Há combates de civilização que não se medem nem vêem no imediato. Podem demorar e durar anos de vida. Muitos dos seus soldados podem até morrer em combate sem verem o fruto da sua vida. São esses os combates que valem mais a pena, mas são também os mais ingratos para quem os trava.
Ontem, soube-se que o Estado foi condenado a pagar um total de dois milhões de euros de indemnizações relativas a 46 processos de abuso sexual de crianças e jovens da Casa Pia, por decisão de um Tribunal Arbitral criado pelos Ministérios da Segurança Social, Justiça e Finanças.Este tribunal concluiu que os jovens em causa foram mesmo abusados e que muitos desses abusos aconteceram na sequência de negligência por parte de responsáveis da Casa Pia. Alguém tenciona pedir-lhes responsabilidades? Assim, trinta e nove vítimas vão receber a indemnização máxima de 50 mil euros, uma vez que foram abusados enquanto estavam à guarda da instituição, ao passo que outros cinco vão receber 25 mil euros.Com a atribuição destas indemnizações, os jovens ficam agora impedidos de interpor mais acções indemnizatórias contra o Estado, apesar de esta decisão do Tribunal Arbitral ser independente dos processos crime que estão em julgamento em investigação, bem como de recorrer desta decisão.Este facto foi confirmado pela advogada da maior parte destas vítimas, que esclareceu que o recurso a este tribunal arbitral implica a «recusa da ida a uma outra instância».

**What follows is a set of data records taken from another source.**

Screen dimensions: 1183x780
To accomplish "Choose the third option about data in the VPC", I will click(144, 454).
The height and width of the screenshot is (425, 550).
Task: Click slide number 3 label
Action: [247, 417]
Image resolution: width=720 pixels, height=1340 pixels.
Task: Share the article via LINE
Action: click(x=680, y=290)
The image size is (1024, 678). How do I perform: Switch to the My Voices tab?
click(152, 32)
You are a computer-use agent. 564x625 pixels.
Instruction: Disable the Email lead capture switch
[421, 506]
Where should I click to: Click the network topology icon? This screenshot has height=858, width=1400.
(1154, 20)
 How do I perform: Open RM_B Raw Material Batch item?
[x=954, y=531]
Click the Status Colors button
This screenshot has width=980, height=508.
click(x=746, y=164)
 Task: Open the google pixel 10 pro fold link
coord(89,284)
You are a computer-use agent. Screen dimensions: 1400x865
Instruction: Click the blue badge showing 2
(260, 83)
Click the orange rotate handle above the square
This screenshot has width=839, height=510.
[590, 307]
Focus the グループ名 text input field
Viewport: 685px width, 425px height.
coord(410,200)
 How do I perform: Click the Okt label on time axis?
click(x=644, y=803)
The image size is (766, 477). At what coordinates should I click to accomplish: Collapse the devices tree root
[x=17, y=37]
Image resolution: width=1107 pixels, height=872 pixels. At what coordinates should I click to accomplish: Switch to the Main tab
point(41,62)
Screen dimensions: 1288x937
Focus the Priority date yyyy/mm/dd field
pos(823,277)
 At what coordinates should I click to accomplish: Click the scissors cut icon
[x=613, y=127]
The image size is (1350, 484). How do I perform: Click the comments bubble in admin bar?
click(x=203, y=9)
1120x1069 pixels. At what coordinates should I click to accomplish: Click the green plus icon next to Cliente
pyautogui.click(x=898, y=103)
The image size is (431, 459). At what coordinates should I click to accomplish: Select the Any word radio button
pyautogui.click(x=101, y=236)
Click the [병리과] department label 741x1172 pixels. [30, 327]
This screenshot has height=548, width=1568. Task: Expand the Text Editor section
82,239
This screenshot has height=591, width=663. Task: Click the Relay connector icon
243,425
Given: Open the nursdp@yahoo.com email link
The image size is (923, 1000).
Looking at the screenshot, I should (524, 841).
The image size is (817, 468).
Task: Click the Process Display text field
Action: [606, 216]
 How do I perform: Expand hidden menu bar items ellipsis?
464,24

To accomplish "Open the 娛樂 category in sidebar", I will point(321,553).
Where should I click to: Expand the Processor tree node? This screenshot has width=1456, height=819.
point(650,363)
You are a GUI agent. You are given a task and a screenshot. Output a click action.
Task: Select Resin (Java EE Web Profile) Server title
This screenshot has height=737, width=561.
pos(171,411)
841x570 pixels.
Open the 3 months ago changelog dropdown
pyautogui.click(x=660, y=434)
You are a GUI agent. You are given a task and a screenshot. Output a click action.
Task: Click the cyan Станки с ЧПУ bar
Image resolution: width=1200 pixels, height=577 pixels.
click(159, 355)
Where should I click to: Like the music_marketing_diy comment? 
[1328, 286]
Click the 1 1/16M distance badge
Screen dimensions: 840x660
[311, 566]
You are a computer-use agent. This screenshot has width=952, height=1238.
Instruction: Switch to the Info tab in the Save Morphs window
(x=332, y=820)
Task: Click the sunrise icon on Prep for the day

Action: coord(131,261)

Após esta decisão ser conhecida ouviu-se um coro geral de contentamento e de louvor à Justiça. Afinal de contas, o Estado, esse malandro distante e impessoal, será crucificado no défice com uma indemnização às vítimas. Ninguém de bom senso deixará de reconhecer o direito à indemnização daqueles jovens que silenciosamente suportaram durante anos a fio, silenciosa e amedrontadamente, a tara de uns quantos.
Mas isto não chega. Justamente porque hoje existe a consciência de que o Estado, essa almofada conveniente para as más consciências lavarem a incúria que as tinge, somos nós. Sim, somos nós que vamos pagar aquela indemnização. Nós todos.
E o que vai acontecer aos responsáveis que durante anos desfilaram complacentes, insensíveis ou negligentes pela instituição e pelos Governos que tinham o dever de tutela sobre aquela instituição? E a clientela patológica que se satisfez na brutalidade e na violência?
Mais: o Estado acaba de reconhecer que afinal, pasme-se, houve vítimas. Se houve vítimas é porque houve crime. E se houve crime existiram autores desse crime. Seguramente intocáveis, e acima de qualquer suspeita, como ainda há dias uma testemunha relatava em audiência.